Funding children’s college education or renovations for your house or even for purposes of paying off the entire balance of your primary mortgage may be available through home equity loan or line of credit.
You may even opt to consolidate your debt, like your credit cards and other unsecured credits with the options available in a home equity loan or line of credit.
This facility is getting to be very popular nowadays because of the convenience of owing only one institution and the added advantage of lower interest rates. In addition, interests in consumer loans like your home equity loan or line of credit is tax deductible.
The facility of acquiring loan through home equity loan or line of credit is flexible in various payments terms depending on the institution that is providing you with the loan.
All of these flexibility and advantages of acquiring a home equity loan and line of credit notwithstanding needs some intelligent decision-making. This is because even with the numerous advantages available in a home equity loan or line of credit, the only one and most important factor to consider is the fact that you put your house as collateral.

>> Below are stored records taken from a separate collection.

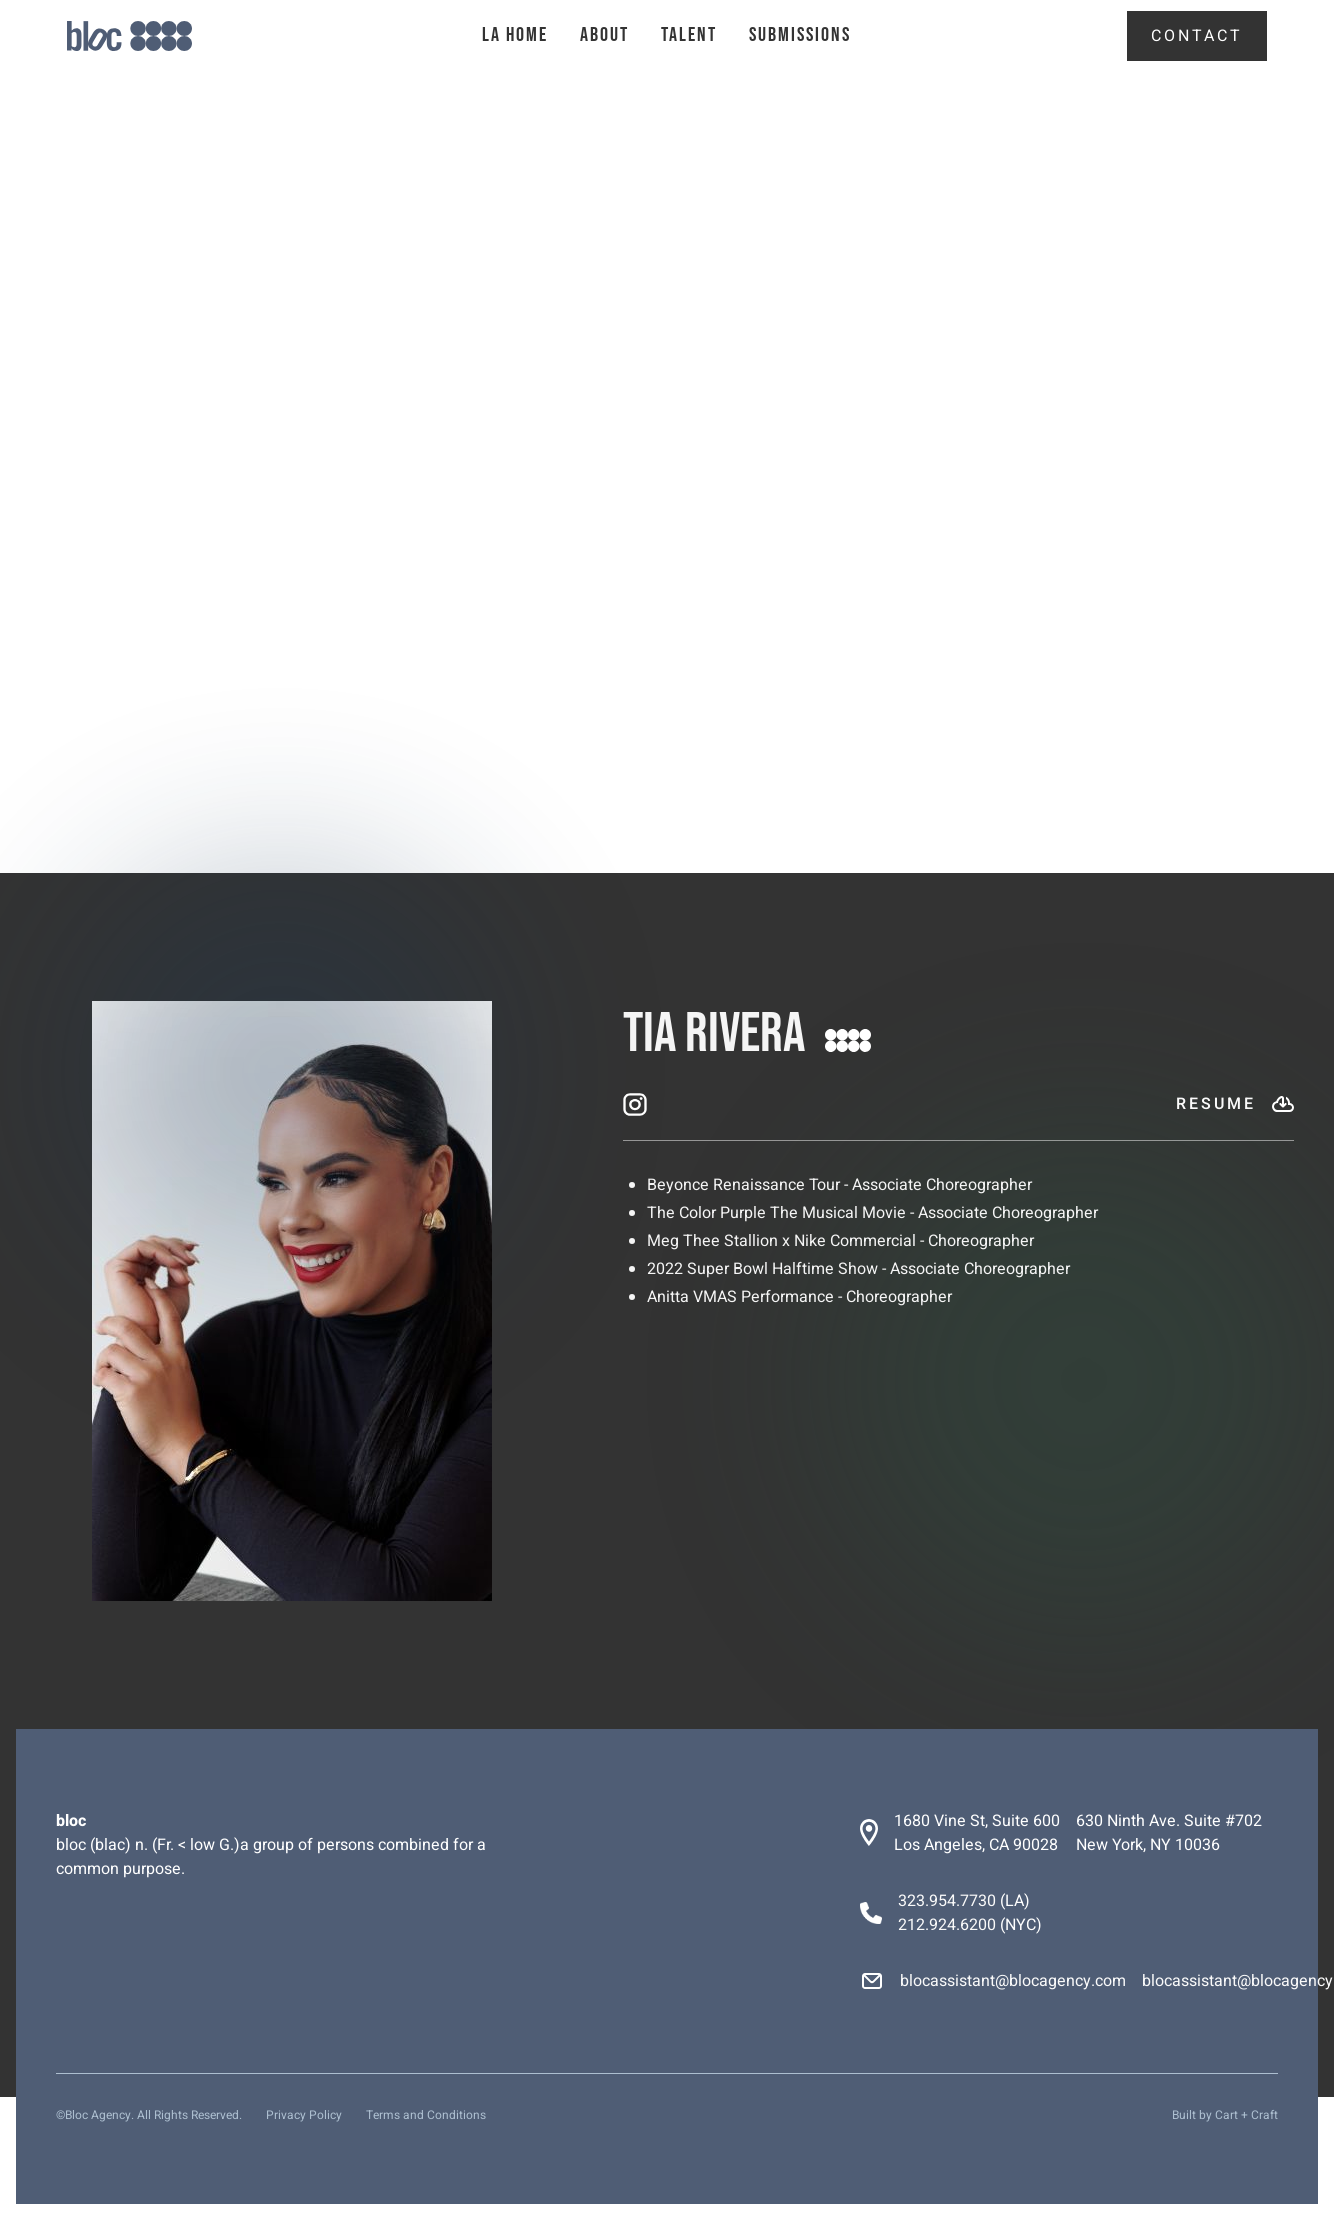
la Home (515, 35)
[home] (164, 36)
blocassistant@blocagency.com (1013, 1981)
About (604, 35)
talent (689, 35)
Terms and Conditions (426, 2115)
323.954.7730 (947, 1901)
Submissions (800, 35)
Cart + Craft (1246, 2115)
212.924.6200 (947, 1925)
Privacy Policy (304, 2115)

Consequently, failing to pay your debt may cause you to loose the most precious asset you have, your home.
For this reason, before you embark on the convenient way of acquiring a loan through home equity loan or line of credit, you may need to consider if you really need this facility.
There may be other loan facilities available where you can choose from, thus you may not need to put your house as collateral. However, admittedly considering taxes and interest rates may lead you back to home equity loan or line of credit. In this case, you may need to seek additional advice.

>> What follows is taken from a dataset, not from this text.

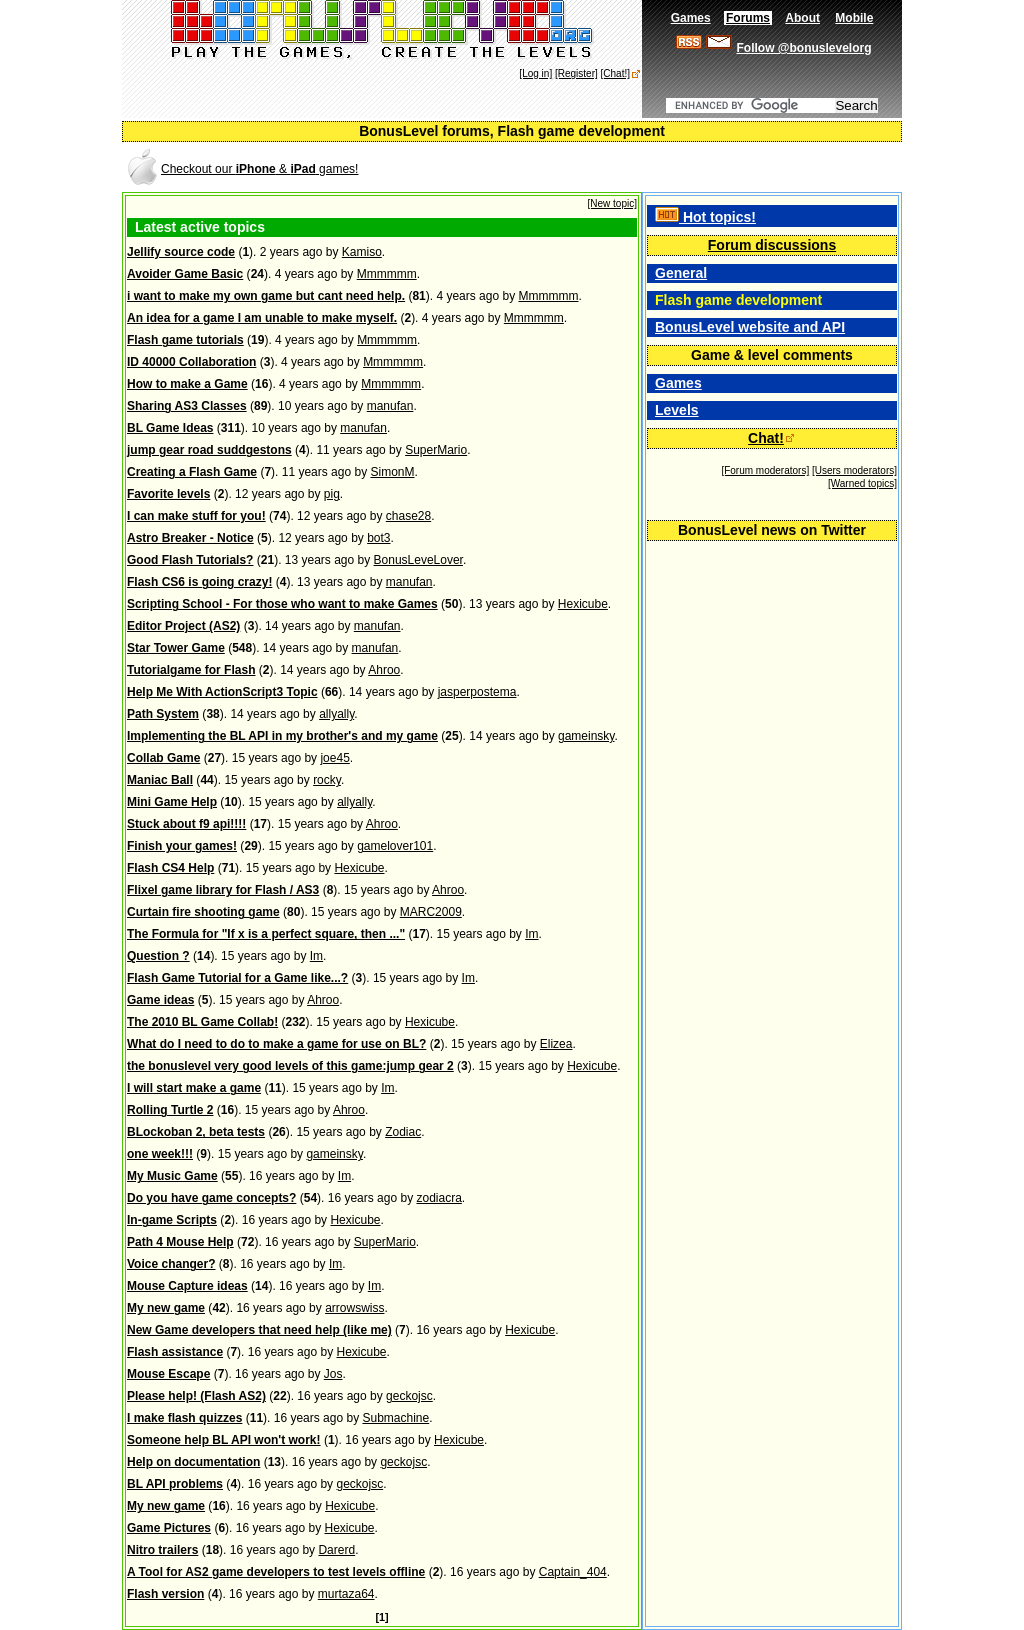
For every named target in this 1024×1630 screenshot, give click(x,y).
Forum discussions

I have been mentioning home equity loan or line of credit. This is because the two differ in one most significant factor. Home equity loan is a facility where you get the proceeds of your loan lump sum. On the other hand, home equity line of credit is a facility where you have a credit line, just like in a credit card, where you may opt to get funds only when you need it.
However, in a home equity loan, you pay equal installments throughout the duration of the paying period and you pay part interest and part principal loan. In the case of home equity line of credit, the interest rates are variable and you may choose to pay interest only.
The negative side of this is that you need to pay a balloon payment at the end of the term, which may be hard for you if you are not ready to pay such a huge amount. You may end up taking another loan, which will put you at a disadvantageous position later on.
Finally, financial experts recommend that before you embark on acquiring a home equity loan or line of credit, you may need to do your homework by shopping around for the best terms, payment options, and conditions where the lender may consider you in default. Analyzing your needs may be an additional advantage for you to make the intelligent decision.
For additional information and advice, you may refer to various financial management websites before you decide if home equity loan or line of credit is good for you. You may find other loan facilities that will not be as risky, but understanding what you need and how you need it may be necessary.